What was your main goal while creating Son Icons?

By drawing Son-icons I wanted to touch the music, to dance with both hands and several pencils on the paper, to see the structures and energies of the music. Each medium tells other stories and gives other information about the same thing. With this transdisciplinary approach I get diverse information and perspectives.

During festival Ad Libitum you’ll be playing with Krakow Improvisers Orchestra. Tell me, what have you prepared for this performance and what were your expectations?

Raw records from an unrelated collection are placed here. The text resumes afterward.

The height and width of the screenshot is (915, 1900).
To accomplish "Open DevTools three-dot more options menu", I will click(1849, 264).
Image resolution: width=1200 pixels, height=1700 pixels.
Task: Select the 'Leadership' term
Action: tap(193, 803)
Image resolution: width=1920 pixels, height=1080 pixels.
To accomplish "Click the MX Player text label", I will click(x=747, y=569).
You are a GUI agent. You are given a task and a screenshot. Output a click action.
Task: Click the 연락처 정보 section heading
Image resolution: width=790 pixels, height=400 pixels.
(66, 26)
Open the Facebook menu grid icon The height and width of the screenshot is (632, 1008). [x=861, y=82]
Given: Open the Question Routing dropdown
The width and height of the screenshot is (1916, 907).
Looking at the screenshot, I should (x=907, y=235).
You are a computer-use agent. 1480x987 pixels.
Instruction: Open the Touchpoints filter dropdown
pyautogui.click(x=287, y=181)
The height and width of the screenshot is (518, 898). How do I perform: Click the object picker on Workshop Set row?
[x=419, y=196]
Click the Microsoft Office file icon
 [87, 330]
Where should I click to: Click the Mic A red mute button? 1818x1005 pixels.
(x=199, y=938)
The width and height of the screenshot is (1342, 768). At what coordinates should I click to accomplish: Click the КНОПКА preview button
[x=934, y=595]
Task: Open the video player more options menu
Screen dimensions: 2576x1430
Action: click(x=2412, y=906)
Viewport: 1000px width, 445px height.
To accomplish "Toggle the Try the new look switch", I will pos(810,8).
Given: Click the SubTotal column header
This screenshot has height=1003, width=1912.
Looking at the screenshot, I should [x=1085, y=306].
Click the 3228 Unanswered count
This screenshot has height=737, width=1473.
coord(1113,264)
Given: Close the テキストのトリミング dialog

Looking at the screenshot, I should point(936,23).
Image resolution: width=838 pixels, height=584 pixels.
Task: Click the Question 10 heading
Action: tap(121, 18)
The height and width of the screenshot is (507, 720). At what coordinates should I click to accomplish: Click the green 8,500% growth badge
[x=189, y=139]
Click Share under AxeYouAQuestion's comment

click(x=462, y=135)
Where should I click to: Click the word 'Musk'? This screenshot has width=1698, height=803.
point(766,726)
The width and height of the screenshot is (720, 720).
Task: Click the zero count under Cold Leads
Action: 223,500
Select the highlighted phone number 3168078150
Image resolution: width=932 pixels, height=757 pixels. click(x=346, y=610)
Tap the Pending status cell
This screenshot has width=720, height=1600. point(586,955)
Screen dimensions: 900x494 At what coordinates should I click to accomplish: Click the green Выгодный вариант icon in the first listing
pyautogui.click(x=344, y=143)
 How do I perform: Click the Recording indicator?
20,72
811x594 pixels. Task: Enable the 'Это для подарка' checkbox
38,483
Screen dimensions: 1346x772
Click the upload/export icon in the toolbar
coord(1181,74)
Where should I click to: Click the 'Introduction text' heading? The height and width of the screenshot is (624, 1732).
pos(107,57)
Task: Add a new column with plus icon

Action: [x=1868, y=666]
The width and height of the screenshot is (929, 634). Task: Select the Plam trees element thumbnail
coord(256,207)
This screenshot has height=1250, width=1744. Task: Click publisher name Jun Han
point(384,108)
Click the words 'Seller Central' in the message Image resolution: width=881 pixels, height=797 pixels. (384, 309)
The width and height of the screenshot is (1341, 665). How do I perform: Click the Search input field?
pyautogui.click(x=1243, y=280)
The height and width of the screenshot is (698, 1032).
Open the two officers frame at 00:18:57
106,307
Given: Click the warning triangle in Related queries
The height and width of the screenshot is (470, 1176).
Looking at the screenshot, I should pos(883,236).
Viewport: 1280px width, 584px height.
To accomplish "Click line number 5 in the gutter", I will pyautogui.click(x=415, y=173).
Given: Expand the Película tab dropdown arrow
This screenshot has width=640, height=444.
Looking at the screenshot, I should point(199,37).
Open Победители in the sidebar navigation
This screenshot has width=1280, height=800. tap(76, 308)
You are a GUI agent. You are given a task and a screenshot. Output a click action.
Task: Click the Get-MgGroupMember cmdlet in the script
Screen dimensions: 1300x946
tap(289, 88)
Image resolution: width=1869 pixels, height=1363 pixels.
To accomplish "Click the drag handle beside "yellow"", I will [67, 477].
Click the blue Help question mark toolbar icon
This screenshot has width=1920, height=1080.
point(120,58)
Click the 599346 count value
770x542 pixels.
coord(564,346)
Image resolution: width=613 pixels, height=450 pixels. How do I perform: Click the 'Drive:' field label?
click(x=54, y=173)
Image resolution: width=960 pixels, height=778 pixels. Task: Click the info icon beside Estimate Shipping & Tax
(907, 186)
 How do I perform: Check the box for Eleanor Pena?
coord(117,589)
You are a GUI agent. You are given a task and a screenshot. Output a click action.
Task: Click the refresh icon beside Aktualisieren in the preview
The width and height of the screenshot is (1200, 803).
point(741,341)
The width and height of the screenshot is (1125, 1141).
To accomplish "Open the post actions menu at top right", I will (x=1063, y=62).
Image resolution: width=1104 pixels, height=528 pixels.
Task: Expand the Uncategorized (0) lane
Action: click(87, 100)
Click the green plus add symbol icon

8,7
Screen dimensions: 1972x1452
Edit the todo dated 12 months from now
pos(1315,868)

In my compositions as well as in the concepts for improvising orchestras I want to create a diverse setting, where the orchestra and each individual musician can go beyond what they did before. With the Krakow Improvisers Orchestra we worked with Son-Icons in two different approaches . My biggest wish is to go to the origins of sounds. The primary resonating space is our mouth. It is the channel of the emotions, thoughts, pleasure, culture and primal impulses. With Krakow Improvisers Orchestra we studied the visualizations of current sound, strokes of the tongue and the swirl of the air in all conceivable formations inside the mouth. In the same time we expermineted with the tonal possibilities on the instruments.

Creating sounds is just a one thing — the act of a fading a sound is the other aspect on which I tried to focus with Son-Icons. In the context, from beginning and ending everything is possible in the middle section. Creating a concept for improvising orchestra means to me offering a situation where each individual and the whole orchestra as well is invited to go beyond the borders, during creation.

What would you like to say through your music and works?

I want to communicate with my music and interact with people. I always offer something which has multiple perspectives, entrances issues and exits. I want to invite people to get in touch.